- **AIM**
Summarize the article below on the Microsoft Teams meeting lobby in two sentences.

- **TEXT PROVIDED**

══════════════════════════════

This article explains how the meeting lobby is applied to different participant types joining a Microsoft Teams meeting from various clients and devices as well as how to control this behavior using various options provided at the tenant, user, and meeting levels. Also covered is newer behavior available in Microsoft’s Cloud Video Interop (CVI) partner-offered services like Poly’s RealConnect for Microsoft Teams which now allows more flexibility in the lobby experience for different sets of standards-based video teleconferencing (VTC) system.
Microsoft Teams will define meeting participants in one of two ways: as either Trusted or Untrusted. There are numerous terms used throughout the Teams configuration options and documentation which in many cases are used interchangeably to denote the same concepts. Any participant connecting to a meeting where they are actively signed-in to a Teams tenant would be considered as Authenticated, and by default also as Trusted unless the participant is part of an explicitly blocked domain and is not an invited guest to a Team where a meeting may be located. This includes users signed into any Teams organization across all native clients and devices as well as a specifically-defined VTC joining through a CVI service which supports defining trusted devices.

══════════════════════════════

- **RAW DATA**

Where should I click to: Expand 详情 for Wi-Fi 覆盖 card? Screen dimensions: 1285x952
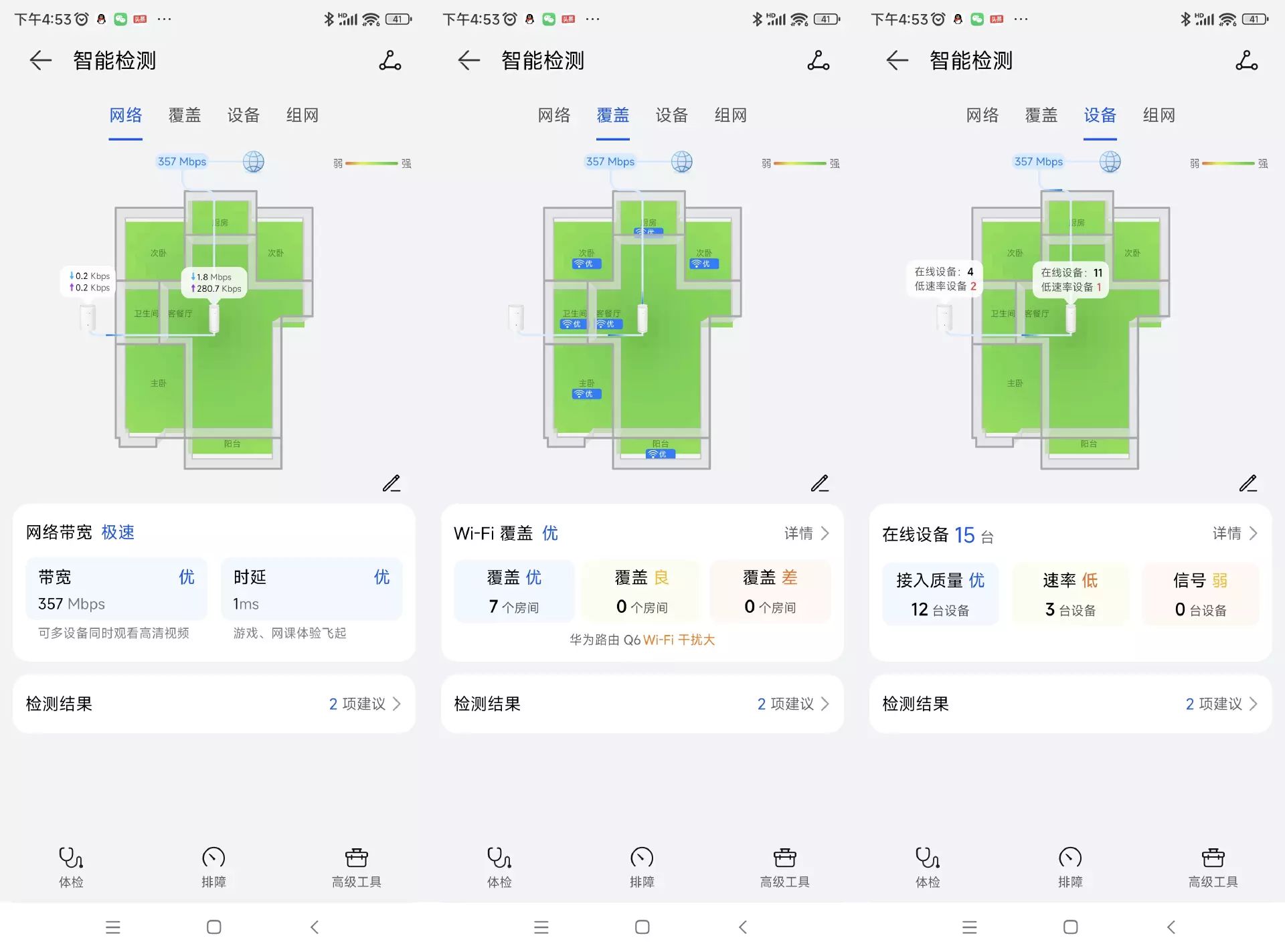[x=806, y=533]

══════════════════════════════

- **COMPLETE RESPONSE**
The article explains how the Teams meeting lobby applies to different participant types joining from various clients and devices, how options at the tenant, user, and meeting levels control this, and how Cloud Video Interop partner services such as Poly's RealConnect now allow more flexibility in the lobby experience for standards-based video teleconferencing systems. Teams defines participants as either Trusted or Untrusted, and anyone actively signed in to a Teams tenant is considered Authenticated and, by default, Trusted, unless the participant is part of an explicitly blocked domain and is not an invited guest to a Team where a meeting may be located.